Arama
Auschwitz komutanı Rudolf Höss ve eşi Hedwig’in, kampın hemen yanında sürdükleri rüya gibi hayatlarını kadraja alan "The Zone of Interest" ile yönetmen Jonathan Glazer, sinema tarihinin en güçlü filmlerinden birine imza attı.

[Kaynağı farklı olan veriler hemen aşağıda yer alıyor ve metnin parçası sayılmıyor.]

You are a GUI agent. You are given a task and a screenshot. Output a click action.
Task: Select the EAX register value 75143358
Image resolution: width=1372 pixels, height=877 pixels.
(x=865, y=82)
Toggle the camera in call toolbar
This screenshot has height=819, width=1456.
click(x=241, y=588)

02 Ekim 2024, 04:53 ÖS GÜNCELLENDİ
Totaliter Kabus

Lacan “Dönüp bakamazsın. Baktığında görürsen de anlatamazsın.” diye yazmıştı. Bahsettiği kavram: “Le reel...” Holocaust bu bağlamda insanlığın zamansız ile reel”i... Yani söz ile anlatılamaz olan. Hani Cicero “Gökkubbe altında anlatılmamış bir hikaye yoktur” demiştir de mühim olan sinemada ne anlatıldığı değil, nasıl anlatıldığıdır ya... İşte Glazer, yönetmenlikte devasa biçimde sınıf atladığı, 21’inci yüzyılın en önemli filmleri listesine çok yukarıdan giren “The Zone of Interest” tam da bunu yaparak, Laszlo Nemes’in “Son of Saul” da yaptığını daha da yukarıya taşımış. Sadece sinema tekniği değil, sinema etiği bağlamında da neyin, ne kadar kadraj dışına taşınabileceği ve taşınması gereğine dair bir manifesto. Sinema okullarında “Sinema ve Ses” dersleri artık “The Zone of Interest” ile açılmalı. Frau Höss sinemanın en muazzam kadın canavarlarından biri. Kötülüğün, banalliğinin vücut bulmuş hali. Ve Sandra Hüller’in tüm övgüleri az kılacak muazzam oyunculuğu...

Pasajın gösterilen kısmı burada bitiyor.